### [Exercise description]
Rewrite the lines starting with the line with "You are a computer-use" and going on through the line with "pos(49,370)", putting "Terminal" in place of "Console" and leaving everything else as it is.

### [Listing]
========

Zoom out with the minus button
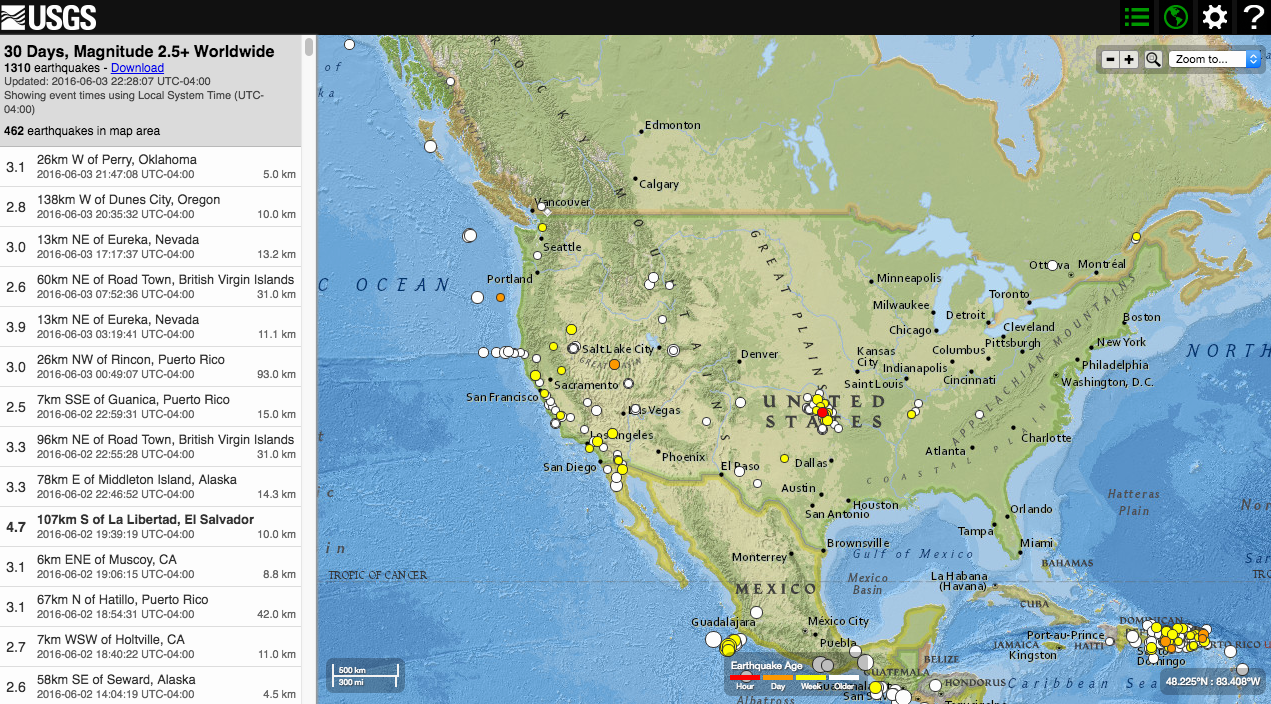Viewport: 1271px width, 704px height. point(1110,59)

========

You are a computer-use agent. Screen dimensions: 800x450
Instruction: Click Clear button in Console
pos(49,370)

========

### [Solution for this exercise]
You are a computer-use agent. Screen dimensions: 800x450
Instruction: Click Clear button in Terminal
pos(49,370)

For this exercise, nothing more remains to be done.